Clean Install lessons
learned:
Lesson 1: Set C Drive size first!
First Clean Install:
The first time I booted the computer using the Windows 7 OEM 64-bit
DVD, I sat back and let it do its thing. The computer had two blank 1TB
hard disks. It reported Disk 0 and Disk 1, with an unallocated space of
931.5GB on each disk. I selected Disk 0 and it installed Windows 7 on
Disk 0.
I navigated to Control Panel > System and Security >
Administrative Tools Create and Format Hard Disk Partitions >
Disk Management.
C drive 931GB:
The Disk Management window said Disk 0 contained a 100MB System
Reserved partition, followed by a 931.41GB NTFS C: drive.
C drive 478GB:
As that was about 900MB more space than I wanted to allocate to C, I
right clicked on the C: box in Disk Management and selected "Shrink
Volume". The Shrink C: window said that it could shrink to no less than
478MB. It said "You cannot shrink a volume beyond the point where any
unmovable files are located."
C drive 466GB:
The Shrink window had a reference to "defrag", so I did a defrag of C,
then a shrink of C. This resulted in the C drive occupying 466.88GB of
Disk 0, followed by an unallocated: 464.53GB, which I assigned as D.
Second Clean Install:
I did another install booting from the Windows 7 OEM 64-bit DVD. I
selected Custom, then I deleted the partitions on Disk 0. Disk 0 then
showed System Reserved 100MB followed by unallocated space. I selected
New, and I set the size to 40GB (40000MB). Apply.
C drive 39GB: (whew!)
Then it showed 39.1GB total size for Disk 0 partition 2, Primary. I
then let it install Windows 7 again.
I navigated to Control Panel > System and Security >
Administrative Tools Create and Format Hard Disk Partitions >
Disk Management.
Disk Management reported 100MB System Reserved, followed by a 39.06 GB
NTFS C: drive and 892.35GB unallocated, which I temporarily assigned as
D.
Conclusion: If you
don't pay attention, Windows 7 will grab everything on the HD for the C
drive, and it will spread things out so that you can't use the "shrink"
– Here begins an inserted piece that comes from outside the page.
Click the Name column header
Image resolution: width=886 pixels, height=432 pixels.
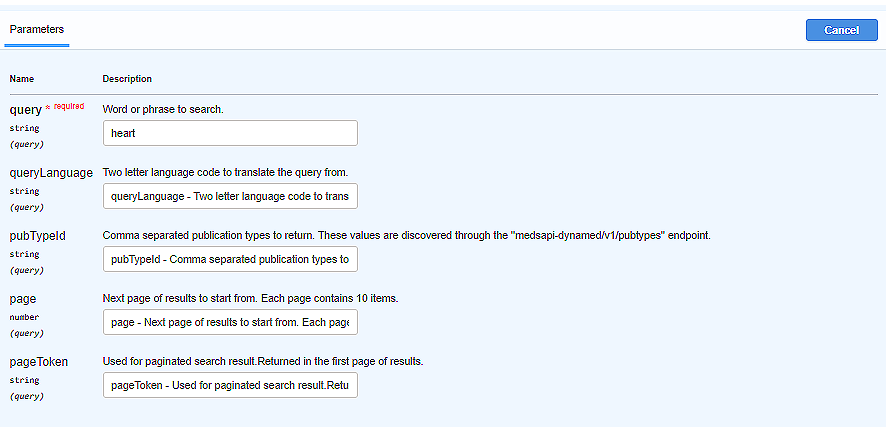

function to reclaim the space. Decide up front how much space to
allocate to C and allocate that much space, using the Windows 7 DVD,
before completing the Windows 7 install.
Lesson 2: careful of windows.old!
Third Clean Install:
Just to be sure I did things right, I did another install. I booted
from the Windows 7 OEM 64-bit DVD. I selected Custom. It said that the
existing system would be moved to windows.old. To avoid this I did a
format of the C drive before continuing. It appears that the clean
install process will save previous installs if they exist.